The views expressed in this video are those of the speakers or audience members, and do not necessarily reflect those of Janssen. Janssen cannot endorse the use of its products outside the approved Product Information.

 

Gastroenterologists met in Melbourne recently to discuss the role of REMICADE in the treatment of acute severe ulcerative colitis (UC) and moderate-to-severe UC. The meeting was chaired by Professor Peter Gibson, Director of Gastroenterology at the Alfred Hospital. He led a panel of Melbourne specialists in the discussion of two case studies. The panel consisted of:

  • Dr William Connell, Head, IBD Service, St Vincent’s Hospital
  • Dr Peter de Cruz, Head, IBD Service, Austin Health
  • Dr Peter Prichard, Gastroenterologist, Epworth and Royal Melbourne Hospitals
  • Dr Miles Sparrow, Head, IBD Service, Alfred Hospital.

REMICADE has been available through the Pharmaceutical Benefits Scheme (PBS) since 1 April 2014 for the treatment of acute severe UC, and since 1 December 2014 for initial and continuation therapy of moderate-to-severe UC. Ms Belinda Headon, IBD Nurse Consultant at the Alfred Hospital, discussed practical issues surrounding PBS prescribing for these indications.

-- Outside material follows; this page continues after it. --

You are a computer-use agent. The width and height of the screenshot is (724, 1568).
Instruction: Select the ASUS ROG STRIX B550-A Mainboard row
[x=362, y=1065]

Efficacy of infliximab in ulcerative colitis

The efficacy of infliximab in steroid-refractory UC was established in a study reported by Järnerot et al (2005).1 Seven of 24 of patients randomised to infliximab required a colectomy within 3 months, compared to 14 of 21 patients randomised to placebo (29% vs 67%, p=0.017). The benefit of infliximab rescue was sustained in the longer-term: after 3 years a total of 12 patients treated with infliximab and 16 randomised to placebo had required a colectomy (50% vs 76%, p=0.012).2

The ACT-1 and ACT-2 studies demonstrated the efficacy of infliximab in moderate-to-severely active UC.3 A three-dose induction regimen of 5 mg infliximab at weeks 0, 2, and 6, followed by maintenance infusions every 8 weeks, was superior to placebo in terms of the proportion of patients achieving clinical response, clinical remission, mucosal healing and reducing corticosteroid use through 30 weeks (ACT-2) and 54 weeks (ACT-1) of therapy and follow-up (p values at least <0.05). The rate of clinical response at week 8 is shown in Figure 1. A clinical response was defined as a decrease in the Mayo score of at least 3 points and at least 30%, with an accompanying decrease in the subscore for rectal bleeding of at least 1 point or an absolute rectal bleeding subscore of 0 or 1.